Supplied data.
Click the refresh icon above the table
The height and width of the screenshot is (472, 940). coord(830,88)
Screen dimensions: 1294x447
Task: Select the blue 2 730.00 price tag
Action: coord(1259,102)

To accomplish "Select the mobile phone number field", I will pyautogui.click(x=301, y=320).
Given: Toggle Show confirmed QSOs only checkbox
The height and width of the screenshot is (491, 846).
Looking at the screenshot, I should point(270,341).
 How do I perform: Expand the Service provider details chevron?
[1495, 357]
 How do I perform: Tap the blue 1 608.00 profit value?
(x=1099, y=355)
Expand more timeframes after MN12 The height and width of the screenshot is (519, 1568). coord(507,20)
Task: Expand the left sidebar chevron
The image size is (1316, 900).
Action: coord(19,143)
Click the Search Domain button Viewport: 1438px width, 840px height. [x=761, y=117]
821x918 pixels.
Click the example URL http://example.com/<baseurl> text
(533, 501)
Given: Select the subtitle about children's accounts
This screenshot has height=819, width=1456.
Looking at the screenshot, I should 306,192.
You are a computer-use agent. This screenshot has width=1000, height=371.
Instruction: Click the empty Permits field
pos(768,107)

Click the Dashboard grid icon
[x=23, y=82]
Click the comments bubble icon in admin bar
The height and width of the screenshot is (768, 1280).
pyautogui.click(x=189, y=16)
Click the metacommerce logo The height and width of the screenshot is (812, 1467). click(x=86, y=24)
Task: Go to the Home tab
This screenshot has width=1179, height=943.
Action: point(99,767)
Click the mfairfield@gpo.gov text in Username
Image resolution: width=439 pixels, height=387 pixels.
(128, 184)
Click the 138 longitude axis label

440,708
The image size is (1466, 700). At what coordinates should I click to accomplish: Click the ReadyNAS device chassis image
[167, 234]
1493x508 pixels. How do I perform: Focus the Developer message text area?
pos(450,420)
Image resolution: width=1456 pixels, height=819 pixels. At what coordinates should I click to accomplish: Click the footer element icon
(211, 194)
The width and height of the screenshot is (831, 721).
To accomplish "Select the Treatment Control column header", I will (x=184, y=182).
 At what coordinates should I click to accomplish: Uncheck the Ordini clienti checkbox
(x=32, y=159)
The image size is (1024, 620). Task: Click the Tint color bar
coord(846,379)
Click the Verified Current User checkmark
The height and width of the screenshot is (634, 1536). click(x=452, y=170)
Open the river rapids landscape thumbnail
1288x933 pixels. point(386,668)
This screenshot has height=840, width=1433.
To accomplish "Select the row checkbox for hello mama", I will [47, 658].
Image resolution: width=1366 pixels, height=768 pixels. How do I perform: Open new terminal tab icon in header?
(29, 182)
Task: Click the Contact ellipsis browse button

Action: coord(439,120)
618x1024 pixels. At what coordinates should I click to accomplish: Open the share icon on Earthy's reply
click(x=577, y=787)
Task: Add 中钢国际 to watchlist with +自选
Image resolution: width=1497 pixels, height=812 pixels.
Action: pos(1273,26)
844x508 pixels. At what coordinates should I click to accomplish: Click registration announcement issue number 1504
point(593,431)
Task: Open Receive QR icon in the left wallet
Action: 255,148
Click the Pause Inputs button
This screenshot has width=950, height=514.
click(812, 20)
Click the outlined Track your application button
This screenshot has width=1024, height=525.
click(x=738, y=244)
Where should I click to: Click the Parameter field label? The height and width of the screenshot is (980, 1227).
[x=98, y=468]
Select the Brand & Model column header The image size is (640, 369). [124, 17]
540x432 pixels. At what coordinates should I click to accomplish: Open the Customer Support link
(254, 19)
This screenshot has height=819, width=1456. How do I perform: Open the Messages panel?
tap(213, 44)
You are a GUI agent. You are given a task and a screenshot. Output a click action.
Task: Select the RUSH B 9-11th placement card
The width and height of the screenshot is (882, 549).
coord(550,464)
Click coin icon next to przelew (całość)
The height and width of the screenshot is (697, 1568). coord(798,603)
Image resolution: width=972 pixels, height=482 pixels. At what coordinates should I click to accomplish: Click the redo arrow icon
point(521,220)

Given request.
Starting at the line that contains "Image resolution: width=972" and continuing through the end of the data, write those lines out again with the requests included. Multiply every coordinate in the answers by 1.3 and round to whole numbers, with halves rounded up.

Task solution.
Image resolution: width=972 pixels, height=482 pixels. At what coordinates should I click to accomplish: Click the redo arrow icon
point(677,286)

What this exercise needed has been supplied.